Leucoagaricus croceus

Scientific classification
- Kingdom: Fungi
- Division: Basidiomycota
- Class: Agaricomycetes
- Order: Agaricales
- Family: Agaricaceae
- Genus: Leucoagaricus
- Species: L. croceus
- Binomial name: Leucoagaricus croceus S.M. Tang & K.D. Hyde (2022)

= Leucoagaricus croceus =

- Authority: S.M. Tang & K.D. Hyde (2022)

Species of fungus

Leucoagaricus croceus is a species of mushroom-producing fungus in the family Agaricaceae.

== Taxonomy ==
It was described in 2022 by the mycologists S.M. Tang and Kevin D. Hyde who classified it as Leucoagaricus croceus.

== Description ==
Leucoagaricus croceus is a small dapperling mushroom with a reddish orange cap and white stem and flesh.

Cap: 3-6cm wide, starting bulbous before becoming subumbonate and expanding to plano-convex with an obtuse umbo.

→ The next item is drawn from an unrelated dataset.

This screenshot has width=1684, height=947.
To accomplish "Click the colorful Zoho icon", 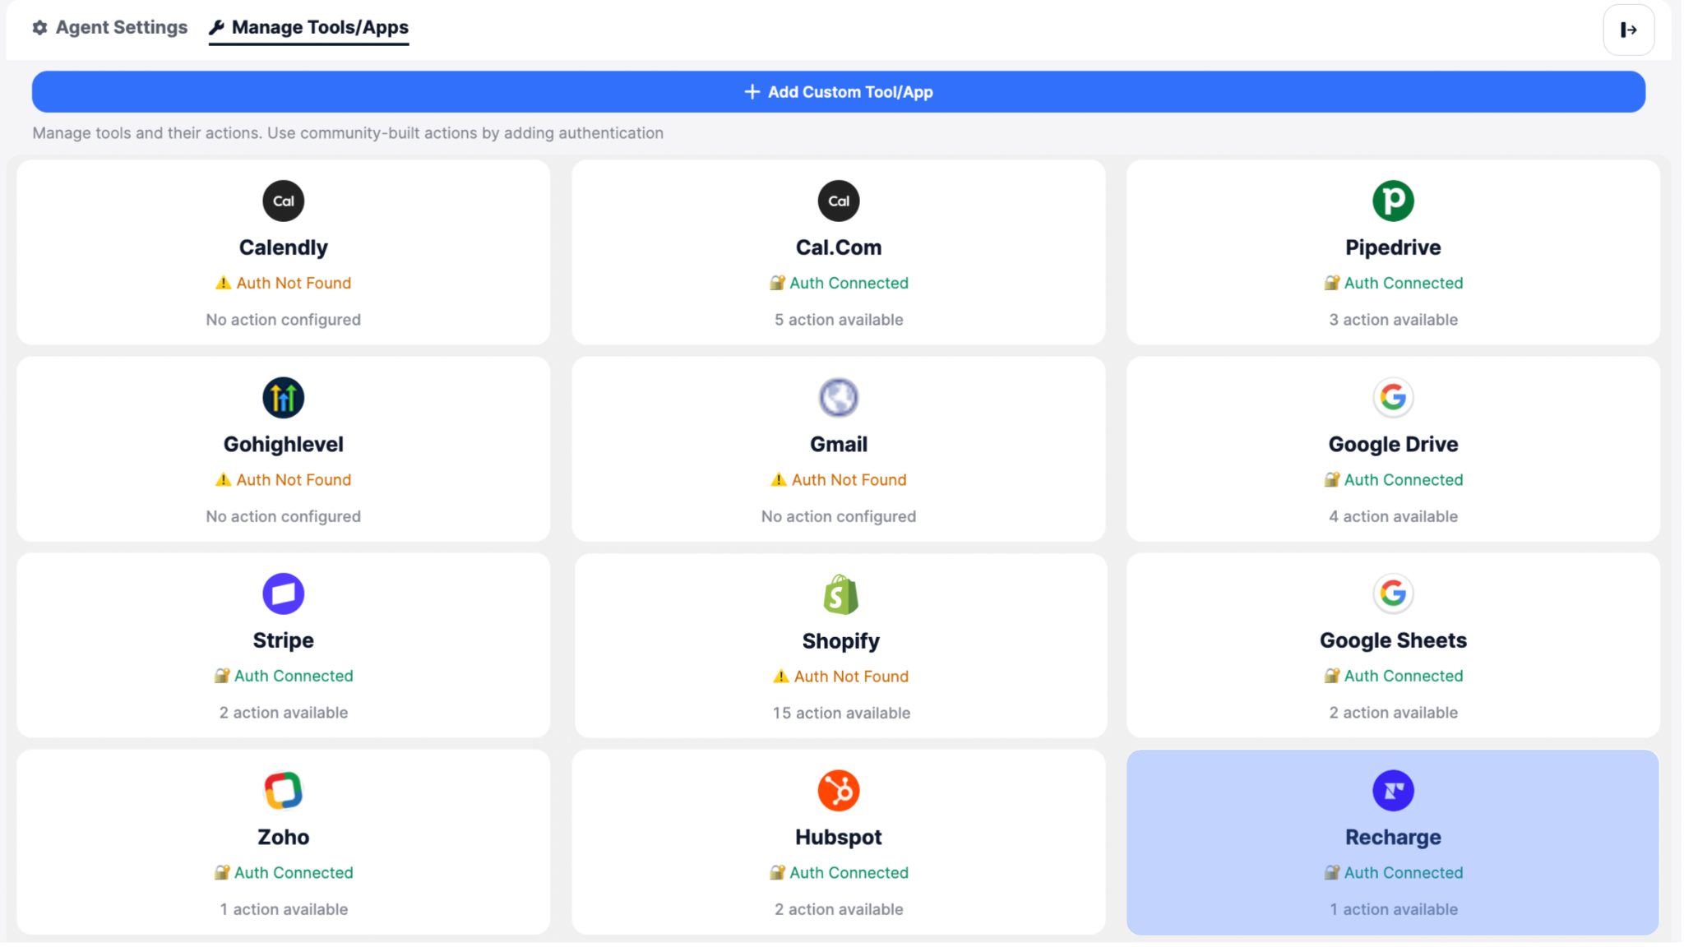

The surface is reddish-orange when immature but fades towards the cap edges as it expands until it has a reddish-orange centre with a pale, pastel red colour spreading across the surface to the white margins. It has floccose to pulverent scales across the immature cap but becomes smooth with age. The cap may split to reveal the white, unchanging flesh within. Gills: Free, crowded and white. Stem: 3-5cm long and 3-5mm thick tapering upwards from the bulbous 8-12mm thick base. The surface is cream to white with unchanging white flesh inside. The membranous stem ring is white and located towards or above the middle of the stem (median to superior). Spores: (3.5) 4.1–7.2 (7.9) x (2.4) 2.6–4.4 (4.6) μm. Ovoid to ellipsoidal, smooth with a thin wall. Hyaline. Basidia: 15-20 x 9-10 μm. Clavate, 4 spored.

== Etymology ==
The specific epithet croceus is named in reference to the reddish orange cap colour.

== Habitat and distribution ==
The species is known from Thailand and China where it grows on soil.